Tijuana, BC. El gobierno estatal tiene como meta para este año, que Baja California pase del sitio 9 a los primeros tres lugares de competitividad en el ranking nacional, de ahí que se iniciaron pláticas con el ITESM para recibir orientación acerca de los inhibidores que se tienen que eliminar para ascender en el ranking.

Alfredo Babún Villareal, subsecretario de Desarrollo Económico del Estado (Sedeco), explica que es de especial interés mejorar los índices de competitividad de la entidad, ya que esto permitirá elevar el atractivo para la inversión de Baja California.

Ante ello, se han entablado mesas de trabajo con las investigadoras Marcia Campos Serna y Elvira Naranjo Priego, responsables de elaborar el Índice de Competitividad de los Estados por parte del Instituto Tecnológico de Estudios Superiores de Monterrey (ITESM).

El objetivo, explica el funcionario, es que las investigadoras conocieran los planes de trabajo de la Sedeco y del resto de las secretarías que integran el gabinete económico, así como los planes del sector empresarial. Asimismo, conocer la visión de las académicas sobre Baja California, desde el contexto nacional, así como las fortalezas y debilidades del estado.

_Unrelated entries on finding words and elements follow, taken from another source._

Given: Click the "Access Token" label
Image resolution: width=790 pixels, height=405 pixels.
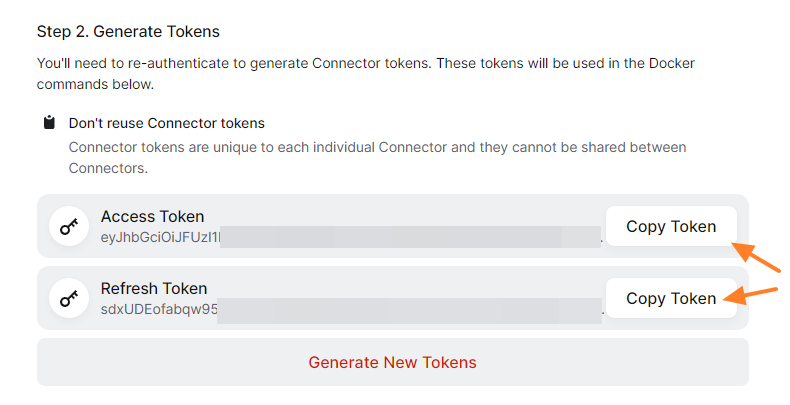Looking at the screenshot, I should click(152, 217).
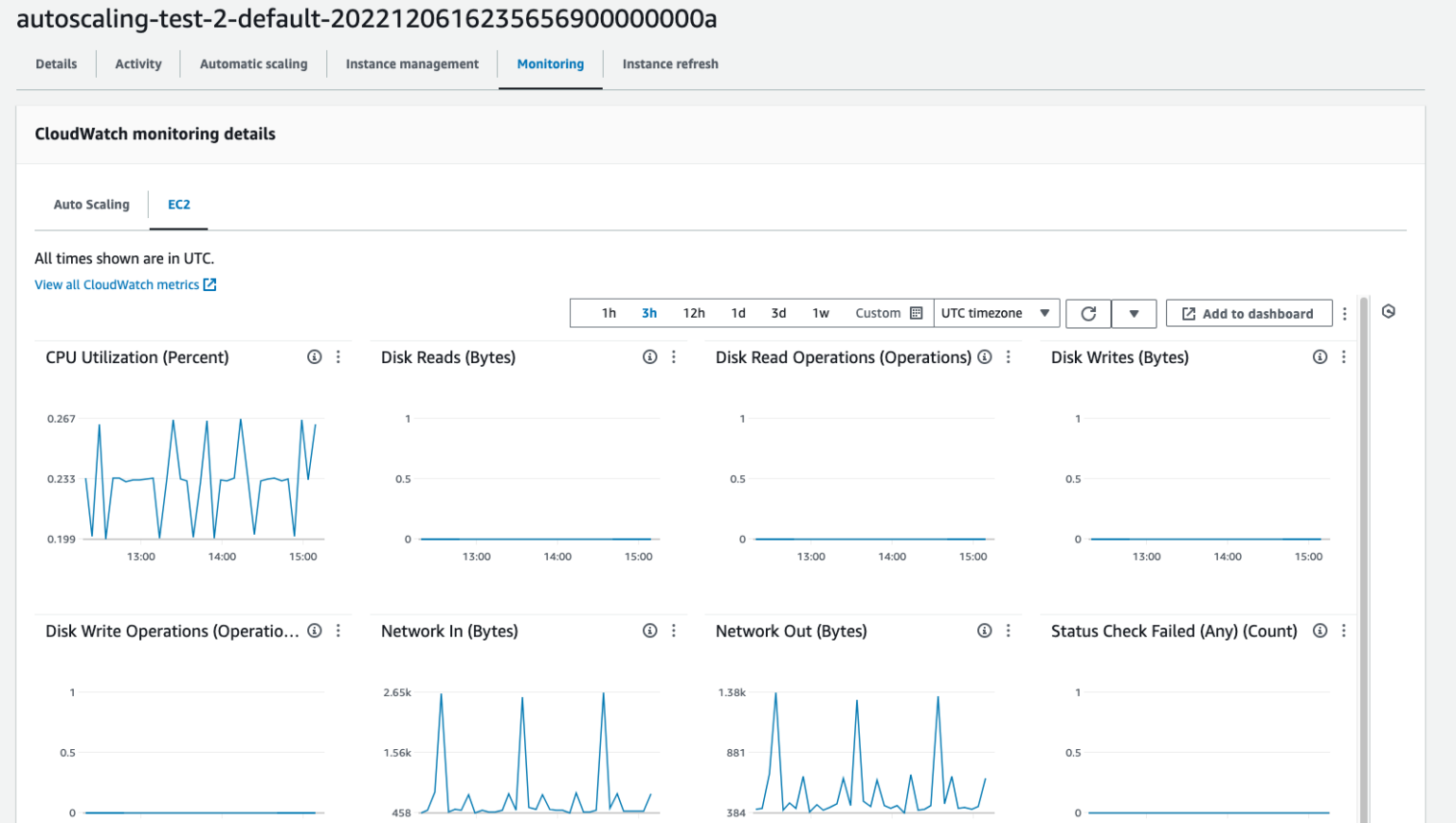Open info details for Disk Writes chart

point(1320,357)

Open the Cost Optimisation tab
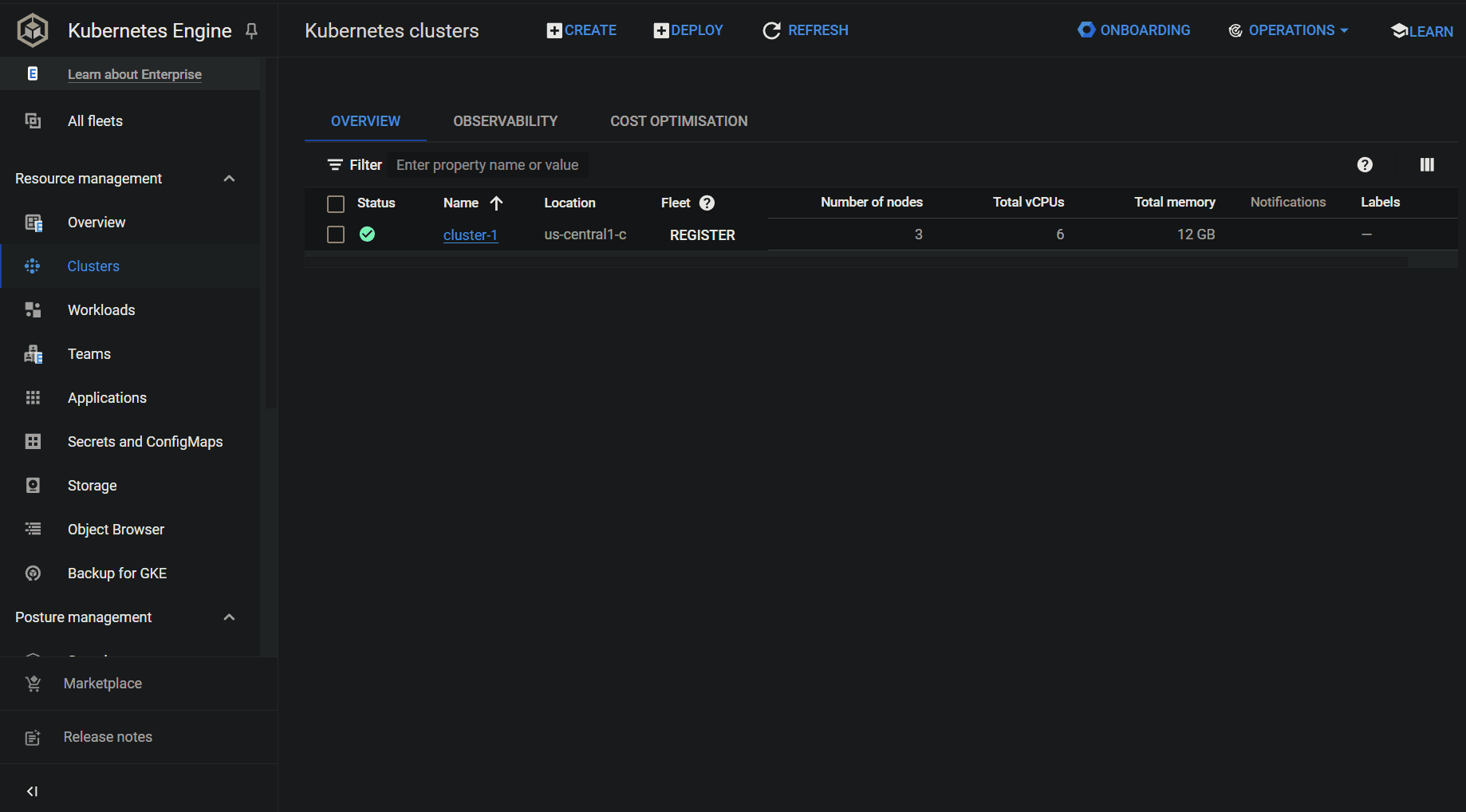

Al respecto, la investigadora Marcia Campos resaltó que la entidad ha sido punta de lanza en muchos aspectos, entre ellosuna colaboración fuerte con el sector empresarial y el sector académico.

Y aunque el estudio que elabora el ITESM, del cual se prepara la edición 2015, ubica a Baja California en el lugar número 9 de competitividad, esto no quiere decir que no se siga avanzando en la región, dijo Campos Serna.

LO QUE HAY QUE TRABAJAR

Mientras, Elvira Naranjo, coautora del Índice de Competitividad, refiere que el reto para la actual administración es fortalecer las vocaciones productivas ya definidas, tales como los sectores automotriz, electrónico, aeroespacial, vitivinícola y logística, pues eso permitirá seguir siendo un competidor importante en el espectro nacional y mundial.

La entidad deberá avanzar en temas como el Crecimiento del PIB per cápita; Índice de inseguridad ciudadana y violencia; Delitos del fuero federal; Crecimiento de la productividad laboral; Crecimiento en el grado promedio de escolaridad; reducción de la Tasa de Fármacodependencia, entre otros.